Extracted information Start Marker

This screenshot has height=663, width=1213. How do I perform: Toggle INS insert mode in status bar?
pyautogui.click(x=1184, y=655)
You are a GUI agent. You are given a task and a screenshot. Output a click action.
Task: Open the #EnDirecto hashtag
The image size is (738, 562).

Extracted information End Marker

Directions:
Retype each record in full, please.

Solution for this task:
This screenshot has height=663, width=1213. How do I perform: Toggle INS insert mode in status bar?
pyautogui.click(x=1184, y=655)
You are a GUI agent. You are given a task and a screenshot. Output a click action.
Task: Open the #EnDirecto hashtag
The image size is (738, 562).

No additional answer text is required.